Crossing a bridge over the lake, you can almost see the towers through the clouds.

The next stop was the glacier. We walked for one and a half hours to a look out, over the lake Grey to the glacier. I was wearing about 7 tops and a scarf, and it wasn't a cold walk, but when we got the lookout the wind picked up and I was very glad to be wearing so many clothes!

The other bit of glacier which is not seen in the photo is guilty of cutting my finger.

Bits of glacier look out to it's mummy.

The last part of the trip was a stop by at a giant cave, La Cueva de Milodón.  It was gigantic! In ancient times, the giant ground sloths (sloths, think Sid from Ice Age) lived there. Now, it's more of a tourist attraciton but there is still the occassional fox.

The next day, we went to the ski club of Punta Arenas, which is way to close to the city. In the little lodge, there was a map of South America, and to the right of Antonia's finger is where Punta Arenas is.

Although the ski fields were shut (not ski season), there were walking tracks open and we went for a walk in the alpine forest, where my cellphone rests to this day.

Here's a photo for my day, the Punta Arenas Andean Club.

In the afternoon, we went to a penguin colony. It was a beautiful view, over the Magallanes straight to snow capped mountains. It was the season of the penguins returning to their caves, and there were hundreds of penguins hooting and looking for there homes, coming in from the sea.

Here are some penguins entering from the sea.
And the lone flamingo, which is weird to see as they always are in groups.

Take care,
Anita.

Friday, December 4, 2009

---> Punta Arenas

Sorry, this blog will be another blog without photos as my computer has become incredibly slow at uploading!

Last week I went to visit the city of Punta Arenas, which is the southernmost city in the world. It is so far south that it got dark at about 10pm at night and stayed dark until 5am. A very different landscape from Copiapó as well - more green than I had seen in a long time, with snowy mountains in the background and lots of beautiful clouds.

I discovered the reason why connections you make with other people are so important. A few years ago, a Chilean family lived in my town in NZ for just under a year, and I got to know them a little bit. I was a naughty girl and didn't get back in touch with them until after I was in Chile, which was a great surprise because they had no idea I would be doing a year long exchange. Since I couldn't go on the south tour with AFS, they helped me organise a short term exchange, and where to go? Punta Arenas. I got in touch with the family again and they said they would be delighted to have me.  So when I arrived in Punta Arenas, there was Teresa and Victoria (Mother and daughter) waiting for me in the airport. During my stay there the whole family was more than welcoming and I had a great time with them.
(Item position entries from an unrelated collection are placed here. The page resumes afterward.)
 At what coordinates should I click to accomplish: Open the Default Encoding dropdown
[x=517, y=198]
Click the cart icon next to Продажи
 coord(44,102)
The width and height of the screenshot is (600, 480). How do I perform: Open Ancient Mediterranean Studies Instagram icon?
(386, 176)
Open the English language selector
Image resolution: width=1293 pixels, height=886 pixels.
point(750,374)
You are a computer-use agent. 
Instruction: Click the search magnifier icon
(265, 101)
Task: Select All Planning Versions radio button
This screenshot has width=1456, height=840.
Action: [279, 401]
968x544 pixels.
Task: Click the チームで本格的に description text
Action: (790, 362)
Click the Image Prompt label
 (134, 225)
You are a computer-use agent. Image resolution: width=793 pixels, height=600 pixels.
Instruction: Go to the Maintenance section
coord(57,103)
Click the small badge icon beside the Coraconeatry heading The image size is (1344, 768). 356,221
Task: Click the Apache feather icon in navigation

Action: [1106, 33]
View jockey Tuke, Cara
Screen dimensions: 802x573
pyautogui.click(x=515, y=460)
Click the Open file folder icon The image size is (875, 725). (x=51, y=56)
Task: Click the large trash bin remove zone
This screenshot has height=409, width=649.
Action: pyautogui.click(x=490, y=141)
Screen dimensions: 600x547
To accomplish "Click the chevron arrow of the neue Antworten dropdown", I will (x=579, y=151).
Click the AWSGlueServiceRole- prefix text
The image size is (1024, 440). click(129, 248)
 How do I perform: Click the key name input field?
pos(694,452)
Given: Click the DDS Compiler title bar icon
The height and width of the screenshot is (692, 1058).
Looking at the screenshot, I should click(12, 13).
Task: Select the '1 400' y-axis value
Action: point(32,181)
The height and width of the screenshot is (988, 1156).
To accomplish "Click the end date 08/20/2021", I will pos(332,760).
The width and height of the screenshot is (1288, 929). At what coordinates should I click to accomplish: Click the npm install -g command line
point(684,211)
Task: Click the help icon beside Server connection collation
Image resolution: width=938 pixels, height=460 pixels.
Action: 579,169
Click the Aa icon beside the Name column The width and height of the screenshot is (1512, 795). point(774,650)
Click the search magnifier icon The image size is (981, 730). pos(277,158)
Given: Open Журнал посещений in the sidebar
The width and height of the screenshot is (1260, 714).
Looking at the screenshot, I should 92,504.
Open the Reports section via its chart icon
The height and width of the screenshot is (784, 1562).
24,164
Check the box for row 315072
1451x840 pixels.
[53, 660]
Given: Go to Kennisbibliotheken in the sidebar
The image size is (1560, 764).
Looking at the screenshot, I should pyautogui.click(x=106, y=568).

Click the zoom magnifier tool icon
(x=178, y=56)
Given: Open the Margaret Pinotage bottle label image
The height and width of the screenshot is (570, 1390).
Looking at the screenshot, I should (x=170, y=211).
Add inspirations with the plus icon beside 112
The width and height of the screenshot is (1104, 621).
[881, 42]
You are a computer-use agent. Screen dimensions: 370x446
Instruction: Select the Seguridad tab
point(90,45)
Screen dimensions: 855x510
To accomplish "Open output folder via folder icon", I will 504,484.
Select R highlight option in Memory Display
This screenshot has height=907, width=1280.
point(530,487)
I had the opportunity to visit Torres del Paine  - which any Google Image search will bring up amazing pictures of an incredibly beautiful place on this earth. (Which is why my computer won't let me upload the photos!) I also went on a mountain hike (cellphone stayed on the mountain) and saw a penguin colony, as well as catch up with my exchanger friend who lives there, and another AFSer.

Back to school, and I had two days left before I finished at school - today was my last day at school, although I havn't really felt it sink in.

Anyway, better go, as I am heading into town to eat sushi with the other exchangers!